** begin DATASET ENTRIES **

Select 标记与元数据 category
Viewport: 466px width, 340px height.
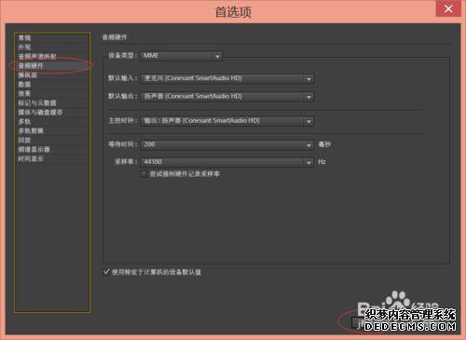pyautogui.click(x=37, y=103)
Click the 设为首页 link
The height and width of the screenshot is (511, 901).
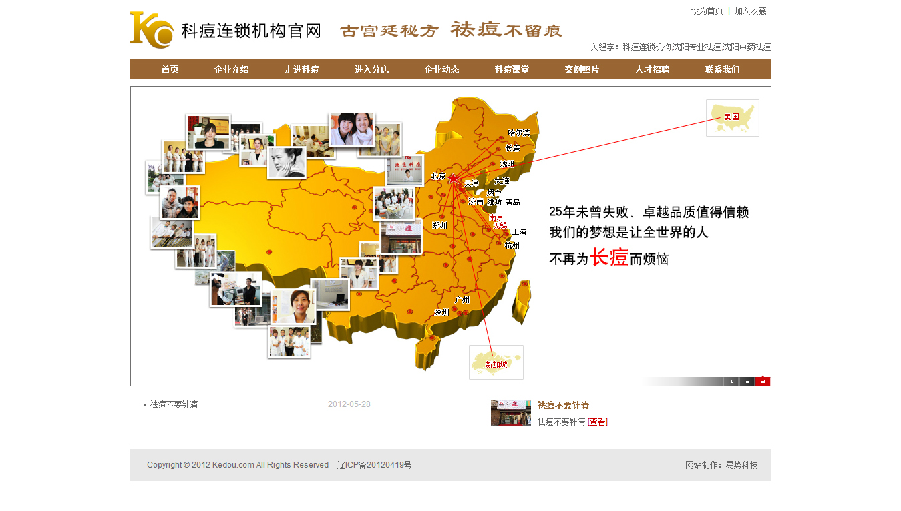coord(707,11)

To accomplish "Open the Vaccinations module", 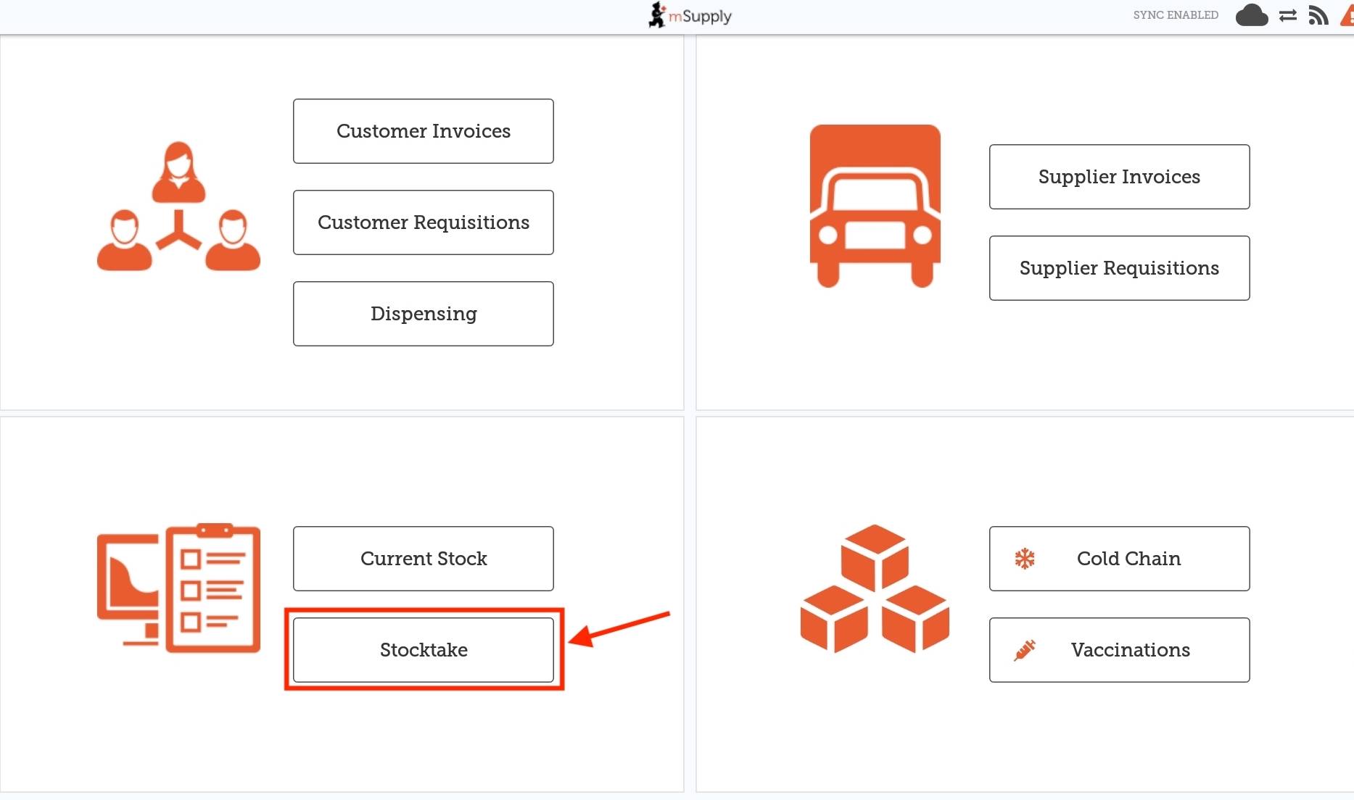I will point(1130,650).
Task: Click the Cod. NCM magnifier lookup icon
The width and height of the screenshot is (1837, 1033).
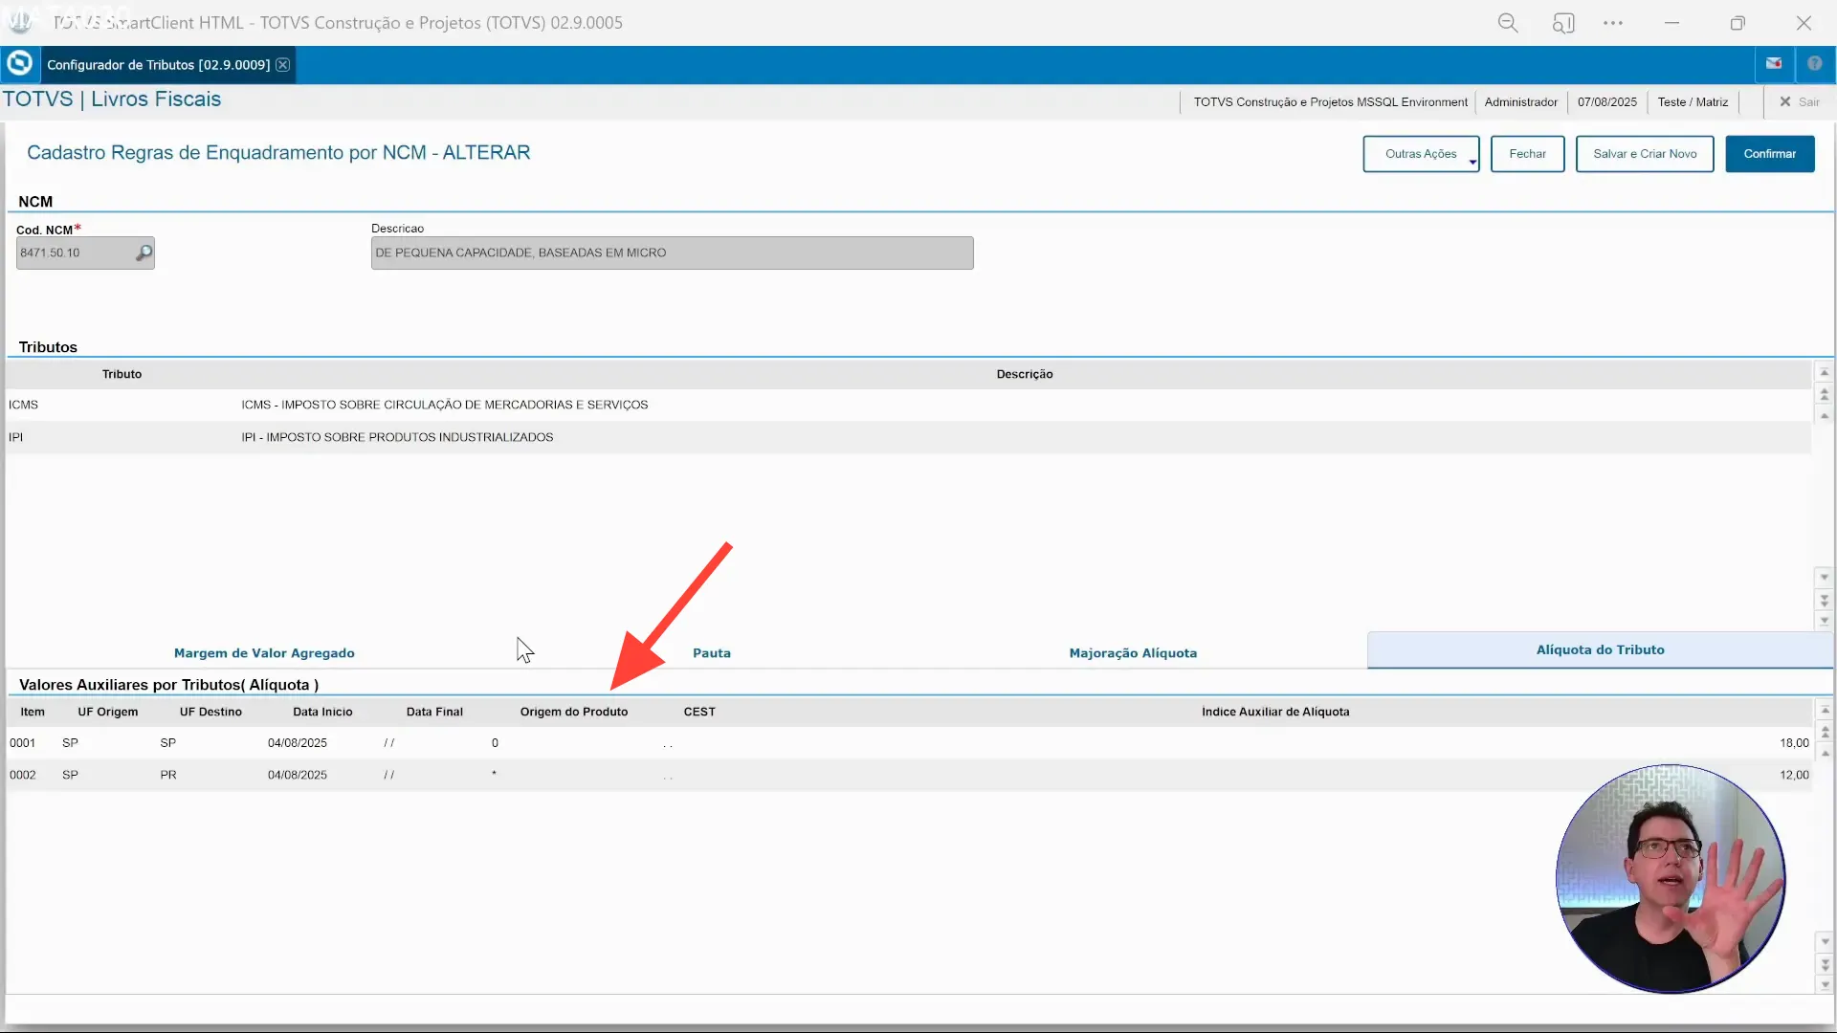Action: coord(144,253)
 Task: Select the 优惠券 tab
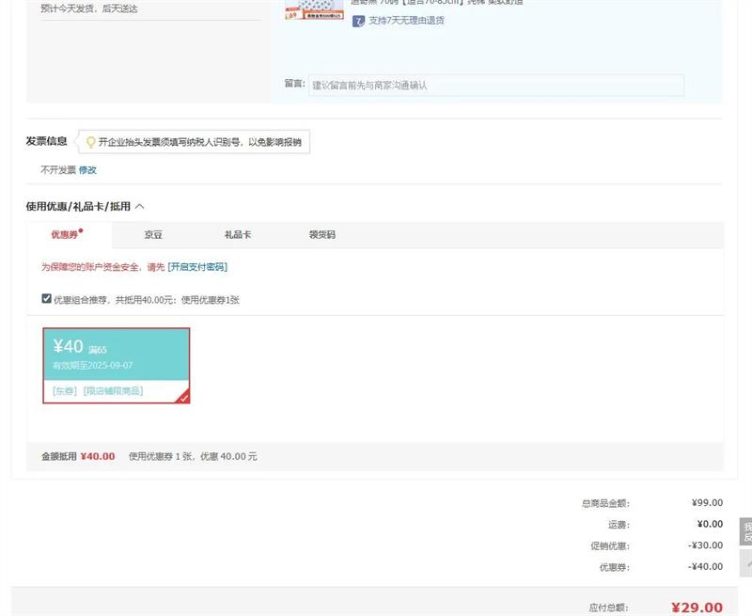(65, 235)
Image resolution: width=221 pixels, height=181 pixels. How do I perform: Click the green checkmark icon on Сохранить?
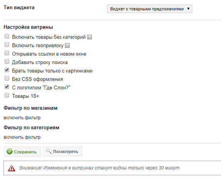pyautogui.click(x=10, y=151)
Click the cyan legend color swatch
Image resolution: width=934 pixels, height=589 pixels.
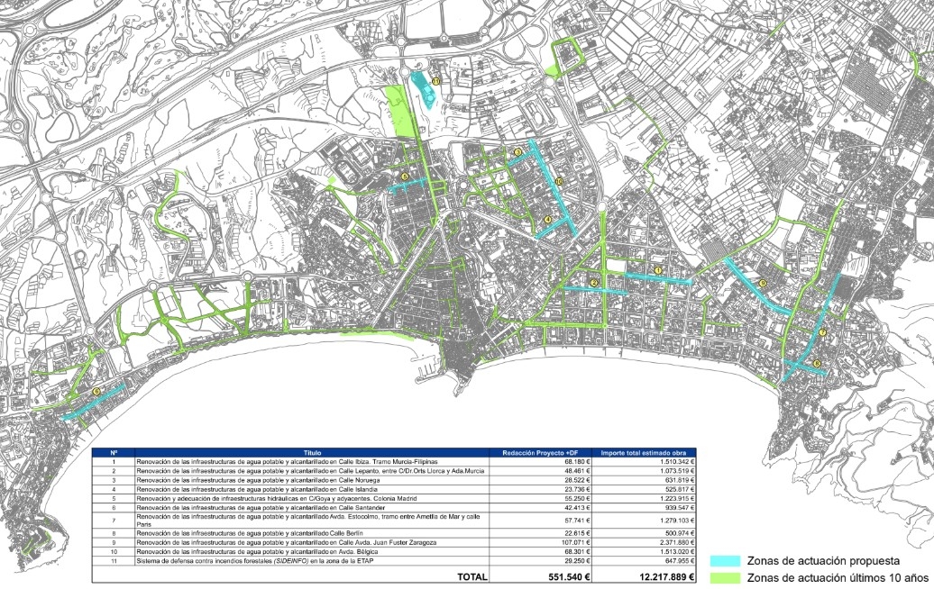[x=727, y=561]
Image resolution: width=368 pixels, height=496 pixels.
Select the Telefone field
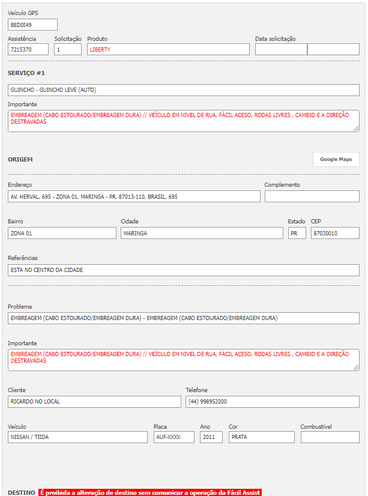(x=272, y=401)
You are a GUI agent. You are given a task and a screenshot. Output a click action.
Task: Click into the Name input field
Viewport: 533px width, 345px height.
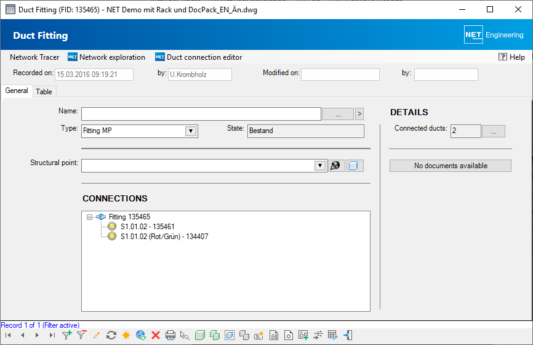201,114
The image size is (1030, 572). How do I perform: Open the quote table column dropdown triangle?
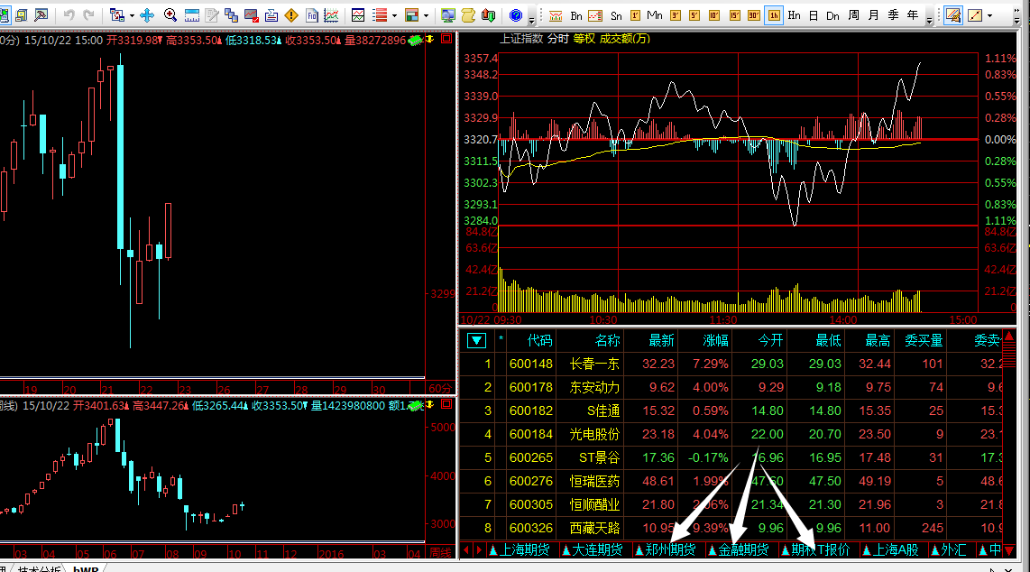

** end DATASET ENTRIES **

TASK GOAL: Render the lines from the one containing "Task: Select the 优惠券 tab" through the last one as a Markdown table with the columns Row and Text. Skip any blank lines and leave out the pictures.

FULL SOLUTION:
| Row | Text |
|---|---|
| 1 |  Task: Select the 优惠券 tab |
| 2 | (65, 235) |
| 3 | Image resolution: width=221 pixels, height=181 pixels. How do I perform: Click the green checkmark icon on Сохранить? |
| 4 | pyautogui.click(x=10, y=151) |
| 5 | Click the cyan legend color swatch |
| 6 | Image resolution: width=934 pixels, height=589 pixels. |
| 7 | [x=727, y=561] |
| 8 | Image resolution: width=368 pixels, height=496 pixels. |
| 9 | Select the Telefone field |
| 10 | (x=272, y=401) |
| 11 | You are a GUI agent. You are given a task and a screenshot. Output a click action. |
| 12 | Task: Click into the Name input field |
| 13 | Viewport: 533px width, 345px height. |
| 14 | 201,114 |
| 15 | The image size is (1030, 572). How do I perform: Open the quote table column dropdown triangle? |